Testy na obecność narkotyków w wojsku
Obowiązkowe testy na obecność narkotyków wprowadzono w jednostkach 16 Pomorskiej Dywizji Zmechanizowanej z Elbląga. Jak wyjaśnia dowódca dywizji generał Ryszard Sorokosz badanie żołnierzy spowodowane jest wzrostem w armii liczby osób zażywających narkotyki. Teraz co ósmy poborowy przyznaje się do odurzania się narkotykami.
16.03.2006 | aktual.: 16.03.2006 13:46
U kilku poborowych podczas badania komisji wojskowej stwierdzono śladowe ilości narkotyku. Dlatego coraz częściej organizowane są w koszarach pogadanki. Prowadzą je oficerowie społeczno-wychowawczy, kapelani i psychoterapeuci - wyjaśnia generał Ryszard Sorokosz. Coraz częściej zapraszani są też specjaliści z cywilnych instytucji na co dzień zajmujący się tym problemem.

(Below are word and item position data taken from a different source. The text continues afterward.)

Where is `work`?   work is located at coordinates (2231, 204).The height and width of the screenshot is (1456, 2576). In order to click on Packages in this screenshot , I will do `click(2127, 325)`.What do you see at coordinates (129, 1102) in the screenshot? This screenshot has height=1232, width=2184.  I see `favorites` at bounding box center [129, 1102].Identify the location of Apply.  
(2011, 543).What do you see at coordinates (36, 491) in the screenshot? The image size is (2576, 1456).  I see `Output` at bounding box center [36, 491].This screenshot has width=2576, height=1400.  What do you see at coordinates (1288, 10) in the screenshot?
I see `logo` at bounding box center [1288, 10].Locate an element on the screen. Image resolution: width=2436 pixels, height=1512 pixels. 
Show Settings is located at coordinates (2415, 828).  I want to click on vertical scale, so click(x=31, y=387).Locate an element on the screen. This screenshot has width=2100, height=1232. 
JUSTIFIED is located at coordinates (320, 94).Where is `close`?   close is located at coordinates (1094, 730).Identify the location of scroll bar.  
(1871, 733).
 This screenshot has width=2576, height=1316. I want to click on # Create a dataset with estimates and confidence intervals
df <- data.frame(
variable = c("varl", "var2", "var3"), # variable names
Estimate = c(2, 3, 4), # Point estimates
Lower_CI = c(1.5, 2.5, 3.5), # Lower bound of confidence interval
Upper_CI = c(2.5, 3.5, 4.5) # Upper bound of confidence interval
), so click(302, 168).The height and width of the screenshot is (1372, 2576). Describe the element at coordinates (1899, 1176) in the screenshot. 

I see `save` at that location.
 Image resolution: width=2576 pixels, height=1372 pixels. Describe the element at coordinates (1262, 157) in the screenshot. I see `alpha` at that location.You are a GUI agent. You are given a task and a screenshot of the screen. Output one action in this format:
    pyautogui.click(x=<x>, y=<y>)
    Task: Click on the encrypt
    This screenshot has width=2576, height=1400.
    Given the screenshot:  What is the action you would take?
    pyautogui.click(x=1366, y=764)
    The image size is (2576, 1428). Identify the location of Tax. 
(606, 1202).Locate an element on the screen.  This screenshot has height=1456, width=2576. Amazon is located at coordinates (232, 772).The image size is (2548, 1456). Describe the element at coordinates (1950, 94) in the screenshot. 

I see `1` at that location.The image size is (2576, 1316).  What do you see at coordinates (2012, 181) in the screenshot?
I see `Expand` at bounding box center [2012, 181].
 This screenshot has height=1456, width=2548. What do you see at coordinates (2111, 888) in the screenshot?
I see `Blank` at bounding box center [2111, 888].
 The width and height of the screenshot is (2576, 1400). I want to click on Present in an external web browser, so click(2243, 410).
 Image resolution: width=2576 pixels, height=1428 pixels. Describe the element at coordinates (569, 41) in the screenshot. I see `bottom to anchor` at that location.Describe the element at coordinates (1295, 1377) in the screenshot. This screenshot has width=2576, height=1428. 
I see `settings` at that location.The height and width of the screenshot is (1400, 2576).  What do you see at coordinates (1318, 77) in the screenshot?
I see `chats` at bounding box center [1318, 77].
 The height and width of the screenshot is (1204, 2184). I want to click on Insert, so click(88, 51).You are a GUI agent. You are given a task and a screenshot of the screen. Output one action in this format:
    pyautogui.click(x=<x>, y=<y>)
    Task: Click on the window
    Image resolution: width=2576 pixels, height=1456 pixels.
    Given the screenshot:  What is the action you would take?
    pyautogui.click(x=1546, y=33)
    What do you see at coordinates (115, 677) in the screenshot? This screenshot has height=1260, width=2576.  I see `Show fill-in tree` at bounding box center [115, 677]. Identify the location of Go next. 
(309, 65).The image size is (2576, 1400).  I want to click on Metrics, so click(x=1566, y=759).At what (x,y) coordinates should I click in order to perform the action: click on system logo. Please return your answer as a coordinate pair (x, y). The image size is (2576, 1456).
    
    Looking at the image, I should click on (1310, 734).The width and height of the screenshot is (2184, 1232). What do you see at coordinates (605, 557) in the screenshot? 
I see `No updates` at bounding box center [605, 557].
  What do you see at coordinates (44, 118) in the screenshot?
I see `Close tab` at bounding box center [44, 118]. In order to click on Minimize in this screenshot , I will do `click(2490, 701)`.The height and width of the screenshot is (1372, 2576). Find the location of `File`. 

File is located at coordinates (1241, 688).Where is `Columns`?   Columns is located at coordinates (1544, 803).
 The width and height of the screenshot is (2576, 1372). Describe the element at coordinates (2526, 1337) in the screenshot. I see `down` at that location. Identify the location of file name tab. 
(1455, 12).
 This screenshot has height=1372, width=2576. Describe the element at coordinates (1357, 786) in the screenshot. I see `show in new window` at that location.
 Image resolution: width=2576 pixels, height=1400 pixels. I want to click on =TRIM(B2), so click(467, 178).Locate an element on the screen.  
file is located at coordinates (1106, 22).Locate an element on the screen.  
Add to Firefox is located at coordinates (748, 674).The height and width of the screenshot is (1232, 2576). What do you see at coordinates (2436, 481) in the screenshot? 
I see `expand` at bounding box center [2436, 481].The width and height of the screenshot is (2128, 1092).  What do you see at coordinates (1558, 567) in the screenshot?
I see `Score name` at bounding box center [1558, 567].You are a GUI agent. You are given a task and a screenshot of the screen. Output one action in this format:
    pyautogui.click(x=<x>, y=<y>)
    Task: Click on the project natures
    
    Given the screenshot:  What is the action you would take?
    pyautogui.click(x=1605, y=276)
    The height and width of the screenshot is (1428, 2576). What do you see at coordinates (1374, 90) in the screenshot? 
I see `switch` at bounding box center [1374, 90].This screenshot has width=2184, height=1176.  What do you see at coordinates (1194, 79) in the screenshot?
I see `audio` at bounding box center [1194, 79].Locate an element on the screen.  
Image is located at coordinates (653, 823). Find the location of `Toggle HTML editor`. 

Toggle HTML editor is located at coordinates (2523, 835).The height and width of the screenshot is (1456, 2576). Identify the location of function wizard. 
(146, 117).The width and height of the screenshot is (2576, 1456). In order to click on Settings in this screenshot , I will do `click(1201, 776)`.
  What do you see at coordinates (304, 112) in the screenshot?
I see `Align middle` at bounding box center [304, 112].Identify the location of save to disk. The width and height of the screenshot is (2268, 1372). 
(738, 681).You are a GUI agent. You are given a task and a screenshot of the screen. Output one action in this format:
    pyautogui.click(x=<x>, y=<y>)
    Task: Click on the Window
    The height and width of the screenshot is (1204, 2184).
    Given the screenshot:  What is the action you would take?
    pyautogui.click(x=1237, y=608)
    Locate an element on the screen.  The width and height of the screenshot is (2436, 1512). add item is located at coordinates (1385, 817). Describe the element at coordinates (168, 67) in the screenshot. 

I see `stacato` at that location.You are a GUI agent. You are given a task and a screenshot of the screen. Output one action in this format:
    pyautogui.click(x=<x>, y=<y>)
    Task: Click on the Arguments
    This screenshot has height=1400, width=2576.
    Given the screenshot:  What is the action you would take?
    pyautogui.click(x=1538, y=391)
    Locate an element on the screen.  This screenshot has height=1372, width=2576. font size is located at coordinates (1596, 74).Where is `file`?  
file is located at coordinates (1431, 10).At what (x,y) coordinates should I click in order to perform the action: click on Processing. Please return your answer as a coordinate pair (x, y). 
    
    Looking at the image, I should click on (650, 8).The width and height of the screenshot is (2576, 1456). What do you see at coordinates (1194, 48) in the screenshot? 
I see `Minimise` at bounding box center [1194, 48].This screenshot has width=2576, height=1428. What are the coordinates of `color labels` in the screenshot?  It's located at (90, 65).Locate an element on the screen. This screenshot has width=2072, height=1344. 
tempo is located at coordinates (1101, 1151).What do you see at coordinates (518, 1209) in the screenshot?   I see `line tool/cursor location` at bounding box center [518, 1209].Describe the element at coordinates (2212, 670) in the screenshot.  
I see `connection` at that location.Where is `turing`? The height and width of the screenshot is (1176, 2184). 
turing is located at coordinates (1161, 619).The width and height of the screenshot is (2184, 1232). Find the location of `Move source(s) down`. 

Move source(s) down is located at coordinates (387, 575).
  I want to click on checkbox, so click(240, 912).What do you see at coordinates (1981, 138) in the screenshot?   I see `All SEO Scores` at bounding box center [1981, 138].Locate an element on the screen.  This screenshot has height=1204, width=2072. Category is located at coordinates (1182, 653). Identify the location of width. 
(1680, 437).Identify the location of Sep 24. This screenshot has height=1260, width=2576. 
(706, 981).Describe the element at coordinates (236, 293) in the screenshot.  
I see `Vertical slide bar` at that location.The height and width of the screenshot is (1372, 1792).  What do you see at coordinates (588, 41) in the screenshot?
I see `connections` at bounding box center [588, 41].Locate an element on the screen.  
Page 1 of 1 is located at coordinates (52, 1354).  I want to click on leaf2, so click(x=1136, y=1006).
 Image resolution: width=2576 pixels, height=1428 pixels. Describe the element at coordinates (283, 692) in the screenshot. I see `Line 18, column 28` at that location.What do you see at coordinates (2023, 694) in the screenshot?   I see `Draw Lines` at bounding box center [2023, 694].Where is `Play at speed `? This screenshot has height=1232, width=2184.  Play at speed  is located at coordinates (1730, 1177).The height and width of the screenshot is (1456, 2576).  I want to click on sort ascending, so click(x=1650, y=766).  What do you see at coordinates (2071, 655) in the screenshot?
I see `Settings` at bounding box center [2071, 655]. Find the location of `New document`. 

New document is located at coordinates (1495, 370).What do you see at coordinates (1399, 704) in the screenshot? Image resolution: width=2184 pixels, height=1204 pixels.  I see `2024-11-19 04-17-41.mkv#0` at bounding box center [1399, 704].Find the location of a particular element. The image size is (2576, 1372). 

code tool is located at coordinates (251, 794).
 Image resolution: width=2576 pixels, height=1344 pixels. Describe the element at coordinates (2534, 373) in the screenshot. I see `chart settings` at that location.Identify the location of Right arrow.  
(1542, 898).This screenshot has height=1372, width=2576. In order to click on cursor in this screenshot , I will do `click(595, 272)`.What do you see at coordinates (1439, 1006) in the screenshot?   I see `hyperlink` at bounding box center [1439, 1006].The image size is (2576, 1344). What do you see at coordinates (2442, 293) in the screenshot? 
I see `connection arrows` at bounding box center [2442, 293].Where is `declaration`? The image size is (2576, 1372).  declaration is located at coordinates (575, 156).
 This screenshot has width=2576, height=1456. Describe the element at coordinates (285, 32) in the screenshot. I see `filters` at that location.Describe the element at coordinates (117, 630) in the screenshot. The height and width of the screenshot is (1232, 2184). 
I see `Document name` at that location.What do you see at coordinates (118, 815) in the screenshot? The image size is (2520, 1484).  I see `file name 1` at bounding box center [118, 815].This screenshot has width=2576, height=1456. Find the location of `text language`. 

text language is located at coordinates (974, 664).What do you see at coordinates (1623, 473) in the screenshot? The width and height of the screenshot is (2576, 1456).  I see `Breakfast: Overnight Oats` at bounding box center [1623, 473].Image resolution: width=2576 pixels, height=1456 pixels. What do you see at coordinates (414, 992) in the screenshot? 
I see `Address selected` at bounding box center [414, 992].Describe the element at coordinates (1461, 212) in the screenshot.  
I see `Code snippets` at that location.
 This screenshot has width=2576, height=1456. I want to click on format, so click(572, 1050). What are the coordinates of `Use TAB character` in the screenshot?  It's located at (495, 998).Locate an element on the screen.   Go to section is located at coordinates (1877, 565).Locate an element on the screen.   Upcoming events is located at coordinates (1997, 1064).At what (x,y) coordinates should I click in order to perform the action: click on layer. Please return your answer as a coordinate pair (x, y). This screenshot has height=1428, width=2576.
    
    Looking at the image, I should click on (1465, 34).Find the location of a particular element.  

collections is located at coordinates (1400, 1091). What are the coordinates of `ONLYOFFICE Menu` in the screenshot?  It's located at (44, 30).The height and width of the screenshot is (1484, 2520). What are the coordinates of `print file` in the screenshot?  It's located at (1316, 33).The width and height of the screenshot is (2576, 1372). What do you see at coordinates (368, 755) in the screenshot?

W każdej chwili żołnierze mogą być też poddani testom na obecność narkotyków. To konieczność, bo żołnierze dysponują bronią, prowadzą także ciężkie pojazdy, w tym wozy bojowe - dodaje generał Sorokosz. W ubiegłym roku na terenie jednostek 16 Pomorskiej Dywizji zatrzymano dwóch dilerów narkotyków.